Maintenance of the crestal bone level is crucial for peri-implant soft tissue preservation and support [27, 28]. Several factors have been reported to influence the level of peri-implant marginal bone loss. Amongst these factors, the implant position relative to the alveolar crest, the macrodesign of the cervical area (platform-switching vs. platform matching designs), as well as the surface topography at the implant neck might be of specific relevance for the here reported study [29,30,31]. In this study the implants specifically displayed a platform-switched configuration and were placed subcrestally. Although not statistically significant, transgingivally healed implants displayed consistently lower fBIC values compared to submerged implants. This could be related to differences in mechanical load or possible differences in the exposure of the implants to the microbial environment of the oral cavity [32]. Specifically, the latter difference might be assumed based on the consistent bone overgrowth of subgingivally healed implants in this model. Finally, pCIS values between both groups were comparable and indicated constant vertical bone gain, which was observed for all samples. It is currently unclear if this vertical bone growth was related to the preparation technique of the implantation site (flattening of the alveolar crest). Under consideration of this possible limitation, the study groups did not reveal any significant difference with regard to marginal bone level changes. This would be in line with a recent systematic review by Valles et al., who concluded that subcrestally placed platform switched implants generally display low levels of marginal bone loss and when compared with placement modalities at equicrestal level [29].

Only few studies have been published that have compared the influence of different loading scenarios of dental implants on the osseointegration and marginal bone levels in animal models. The animal model used within this setting has been specifically used previously by Cochran et al. [24] and Stavropoulos et al. [25] who compared the osseointegration between tapered and cylindrical implants after submerged and transgingival healing. It should be kept in mind that the evaluations performed in this study were deliberately designed within a very standardized and previously described model that reflect the clinical workflows only with regard to a very limited set of specific aspects, i.e., drill and placement protocols. Due to these limitations and the large variability of investigational devices and study design as well as due to the novelty and unique characteristics of the here investigated implants, it is further very difficult to perform a meaningful comparison to the results of other preclinical or clinical studies.

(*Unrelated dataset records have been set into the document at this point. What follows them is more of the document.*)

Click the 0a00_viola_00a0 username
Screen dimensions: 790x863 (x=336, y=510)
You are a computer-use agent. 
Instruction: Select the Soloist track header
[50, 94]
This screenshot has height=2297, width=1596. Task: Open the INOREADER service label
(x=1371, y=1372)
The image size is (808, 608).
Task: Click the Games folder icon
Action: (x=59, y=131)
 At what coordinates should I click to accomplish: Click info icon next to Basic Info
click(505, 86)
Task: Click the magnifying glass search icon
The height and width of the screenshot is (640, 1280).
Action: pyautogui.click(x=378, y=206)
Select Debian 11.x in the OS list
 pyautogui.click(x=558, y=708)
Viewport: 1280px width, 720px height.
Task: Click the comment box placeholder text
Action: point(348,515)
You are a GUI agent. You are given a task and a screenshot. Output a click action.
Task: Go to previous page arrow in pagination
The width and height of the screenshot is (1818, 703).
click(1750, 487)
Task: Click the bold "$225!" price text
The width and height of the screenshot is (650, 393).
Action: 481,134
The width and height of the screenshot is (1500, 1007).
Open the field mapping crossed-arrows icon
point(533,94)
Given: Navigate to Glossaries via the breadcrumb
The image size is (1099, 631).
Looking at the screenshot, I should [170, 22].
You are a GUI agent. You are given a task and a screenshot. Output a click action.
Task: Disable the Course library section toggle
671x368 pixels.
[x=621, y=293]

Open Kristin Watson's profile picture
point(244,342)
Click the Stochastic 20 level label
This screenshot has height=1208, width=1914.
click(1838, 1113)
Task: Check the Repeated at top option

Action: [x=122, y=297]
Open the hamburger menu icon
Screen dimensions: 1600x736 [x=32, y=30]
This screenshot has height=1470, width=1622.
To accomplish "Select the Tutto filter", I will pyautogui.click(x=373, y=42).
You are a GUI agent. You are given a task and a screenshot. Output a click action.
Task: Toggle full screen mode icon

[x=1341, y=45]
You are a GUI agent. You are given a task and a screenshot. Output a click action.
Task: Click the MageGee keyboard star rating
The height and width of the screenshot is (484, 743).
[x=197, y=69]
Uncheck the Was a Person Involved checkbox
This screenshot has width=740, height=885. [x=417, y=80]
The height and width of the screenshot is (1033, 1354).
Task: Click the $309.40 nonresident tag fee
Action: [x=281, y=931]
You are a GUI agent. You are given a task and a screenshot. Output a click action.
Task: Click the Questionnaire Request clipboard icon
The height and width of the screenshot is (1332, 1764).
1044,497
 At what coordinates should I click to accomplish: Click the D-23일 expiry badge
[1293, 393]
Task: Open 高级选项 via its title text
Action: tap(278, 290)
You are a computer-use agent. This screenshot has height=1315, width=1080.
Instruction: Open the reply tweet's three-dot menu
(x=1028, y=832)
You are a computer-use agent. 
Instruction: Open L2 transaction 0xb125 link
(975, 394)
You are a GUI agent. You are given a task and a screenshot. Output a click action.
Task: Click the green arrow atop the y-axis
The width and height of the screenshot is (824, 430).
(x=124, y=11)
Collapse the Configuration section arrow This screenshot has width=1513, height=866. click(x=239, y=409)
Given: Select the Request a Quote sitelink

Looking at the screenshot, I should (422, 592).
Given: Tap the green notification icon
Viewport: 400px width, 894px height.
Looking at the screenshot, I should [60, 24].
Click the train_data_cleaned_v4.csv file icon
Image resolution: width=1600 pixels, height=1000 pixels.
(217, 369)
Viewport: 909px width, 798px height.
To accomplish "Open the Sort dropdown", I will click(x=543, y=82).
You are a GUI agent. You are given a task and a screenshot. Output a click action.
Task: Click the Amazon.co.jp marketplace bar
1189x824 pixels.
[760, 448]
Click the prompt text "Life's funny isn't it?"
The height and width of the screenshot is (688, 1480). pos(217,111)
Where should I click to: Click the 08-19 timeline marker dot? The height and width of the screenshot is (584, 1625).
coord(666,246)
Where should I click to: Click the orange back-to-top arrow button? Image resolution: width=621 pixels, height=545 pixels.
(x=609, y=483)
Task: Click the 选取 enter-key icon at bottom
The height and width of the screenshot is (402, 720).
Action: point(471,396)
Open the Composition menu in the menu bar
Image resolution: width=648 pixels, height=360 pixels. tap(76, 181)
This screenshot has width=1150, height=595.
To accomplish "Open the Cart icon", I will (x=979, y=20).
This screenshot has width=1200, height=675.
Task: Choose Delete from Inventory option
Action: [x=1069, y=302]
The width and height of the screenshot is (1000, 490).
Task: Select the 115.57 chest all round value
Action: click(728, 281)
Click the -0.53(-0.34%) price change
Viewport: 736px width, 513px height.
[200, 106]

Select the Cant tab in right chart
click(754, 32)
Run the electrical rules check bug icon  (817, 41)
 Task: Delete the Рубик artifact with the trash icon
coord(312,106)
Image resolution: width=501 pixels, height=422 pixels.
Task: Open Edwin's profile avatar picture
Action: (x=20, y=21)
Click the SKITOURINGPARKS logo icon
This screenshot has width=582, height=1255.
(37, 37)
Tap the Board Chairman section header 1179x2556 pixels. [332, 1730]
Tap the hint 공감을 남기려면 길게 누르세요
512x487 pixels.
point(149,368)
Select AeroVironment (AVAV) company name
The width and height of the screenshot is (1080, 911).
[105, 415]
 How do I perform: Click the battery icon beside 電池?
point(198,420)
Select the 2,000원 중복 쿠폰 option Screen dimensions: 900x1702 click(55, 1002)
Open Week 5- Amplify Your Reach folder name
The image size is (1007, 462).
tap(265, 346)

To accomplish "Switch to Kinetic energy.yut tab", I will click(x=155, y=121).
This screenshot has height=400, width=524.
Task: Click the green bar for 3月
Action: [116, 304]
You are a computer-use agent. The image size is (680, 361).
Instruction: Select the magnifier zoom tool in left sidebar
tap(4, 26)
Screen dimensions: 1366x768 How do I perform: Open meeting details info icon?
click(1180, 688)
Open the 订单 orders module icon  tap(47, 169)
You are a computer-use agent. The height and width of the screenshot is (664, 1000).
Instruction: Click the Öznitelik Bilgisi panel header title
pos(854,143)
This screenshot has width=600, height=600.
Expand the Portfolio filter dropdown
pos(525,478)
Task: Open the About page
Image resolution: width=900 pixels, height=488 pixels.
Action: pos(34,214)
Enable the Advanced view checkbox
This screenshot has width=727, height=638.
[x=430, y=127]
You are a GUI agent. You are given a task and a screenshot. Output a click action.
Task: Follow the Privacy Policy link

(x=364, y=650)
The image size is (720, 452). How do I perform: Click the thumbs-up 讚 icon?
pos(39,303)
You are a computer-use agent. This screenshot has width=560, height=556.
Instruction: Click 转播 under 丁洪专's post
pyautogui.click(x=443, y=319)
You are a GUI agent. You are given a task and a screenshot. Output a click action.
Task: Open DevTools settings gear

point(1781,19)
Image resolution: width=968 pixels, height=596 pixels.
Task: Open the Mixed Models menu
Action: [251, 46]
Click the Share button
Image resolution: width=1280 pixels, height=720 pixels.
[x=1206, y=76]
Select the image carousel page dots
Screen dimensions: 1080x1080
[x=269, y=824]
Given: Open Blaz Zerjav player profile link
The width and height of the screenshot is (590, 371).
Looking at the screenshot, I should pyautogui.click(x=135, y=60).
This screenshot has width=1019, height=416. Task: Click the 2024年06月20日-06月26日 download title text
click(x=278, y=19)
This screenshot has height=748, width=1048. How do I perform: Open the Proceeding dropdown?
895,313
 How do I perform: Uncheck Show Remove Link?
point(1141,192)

In conclusion, the here described comparison of a novel self-cutting tapered implant design after submerged and transgingival, i.e., simulated loading conditions demonstrated equivalent management and maintenance of marginal bone and osseointegration. Osseointegration was not significantly affected by the presence of mechanical load which indirectly validates the osteotomy preparation and implant placement protocols. Within the limitations of the applied model, marginal bone levels were also not affected by the healing and loading regimes. This supports the qualification of the subcrestal placement protocols for immediate loading.